Uber has been great at establishing viral loops early on. Here are a number of examples on how Uber utilized viral loops to grow their business:

  1. Referral program: When a user refers someone to sign up for Uber using their unique referral code, both the referrer and new user receive credits or discounts for their next ride.
  2. In-app sharing: Uber makes it easy for users to share their experiences and invite others to use the app. For example, Uber’s ride splitting feature allows users to easily split the cost of a ride with their friends or co-passengers. This not only enhances the convenience of using Uber but also encourages users to introduce the app to their social circles.
  3. User experience: Back in the days, the user experience that Uber provided (catching a cab within minutes and paying less) wowed every first time customer who immediately told their friends creating a viral growth loop.

The concept of viral loops is also deeply intertwined with the so-called k-factor, also known as referral coefficient, that is used for measuring the virality and growth of a product or service through word-of-mouth marketing. The k-factor, however, specifically focuses on customer referrals and not any kind of viral growth. I will write about how to measure it in one of my upcoming posts.

Viral Loops

Paid and sales loops

Paid and sales growth loops are probably the two most straightforward cases of growth loops. Maybe even too straightforward so that many do not even consider them as loops which can be a mistake.

Why might it be a mistake? Because you risk missing out on the key concept of growth loops which means that you can increase your output depending on the performance of your key action (generating revenue from newly acquired users) of the loop. In case of paid loops, the output is that you can reinvest the revenue into increasing your acquisition spend and/or hiring new sales reps.

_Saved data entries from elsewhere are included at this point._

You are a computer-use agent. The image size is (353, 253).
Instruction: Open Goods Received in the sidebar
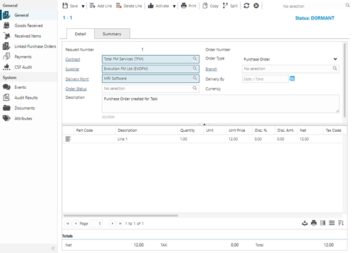click(28, 26)
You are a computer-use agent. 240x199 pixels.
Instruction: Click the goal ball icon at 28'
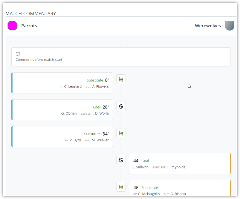coord(121,106)
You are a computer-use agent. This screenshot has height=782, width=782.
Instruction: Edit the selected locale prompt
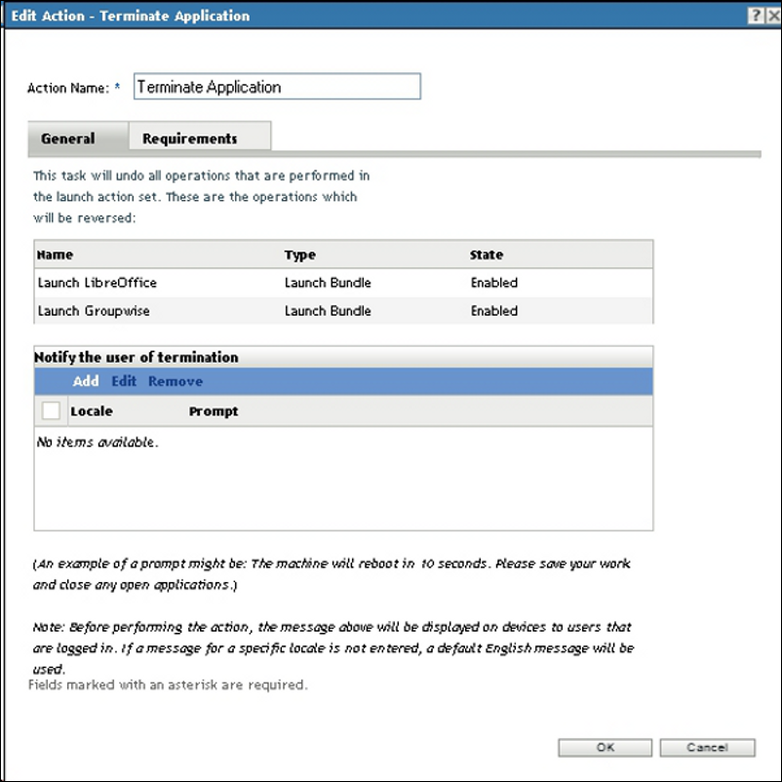123,381
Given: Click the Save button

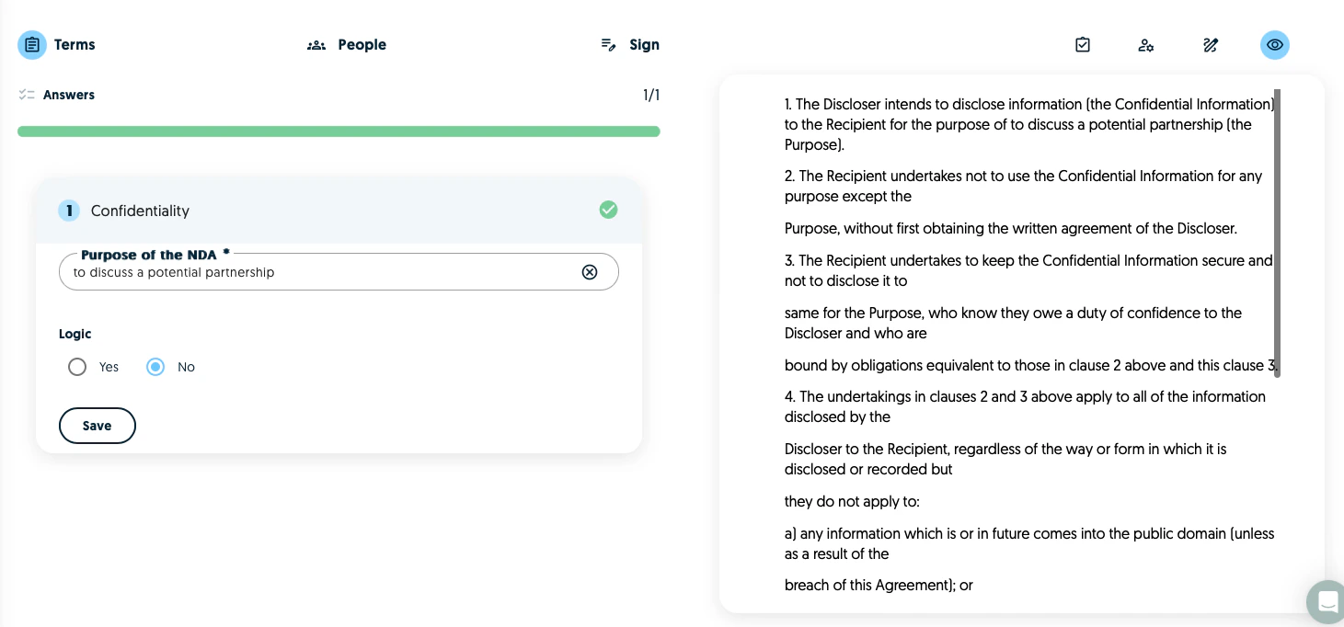Looking at the screenshot, I should point(98,426).
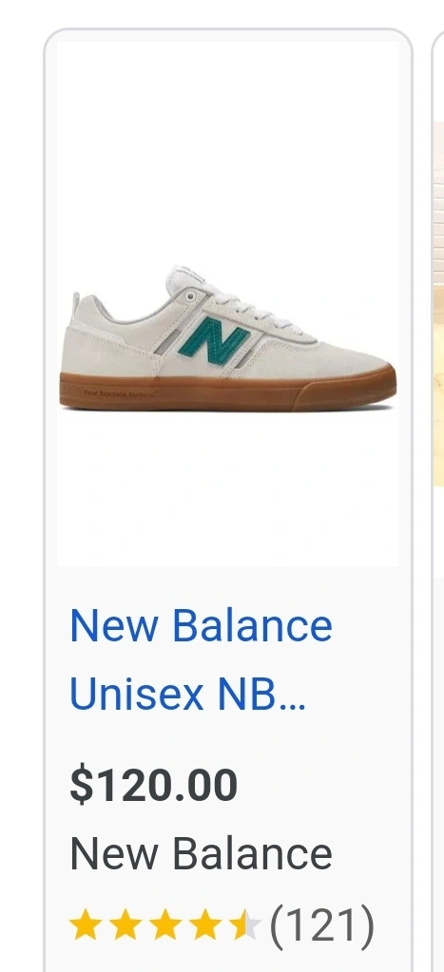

There are two main variables that accelerate paid loops:

  1. CAC payback period: The faster you recoup your paid acquisition spend (hit your CAC payback), the faster you can reinvest into paid acquisition.
  2. LTV: The higher your LTV per user, the more you can reinvest into paid acquisition.

While the paid acquisition loop refers mostly to spending money on advertisements, affiliate programs, influencers, etc., the same principle applies to sales growth loops. When your sales team sells faster or at higher LTVs than your competition, you can hire more salespeople.

Make sure to keep monitoring your CAC payback periods and LTV so that you only continue scaling your paid acquisition to a point where you are still acquiring at profitable rates. And do not make the mistake of utilizing paid acquisition growth loops only. While they are a great way of kicking off acquisition quickly, you should also use the generated revenue to accelerate other more sustainable loops.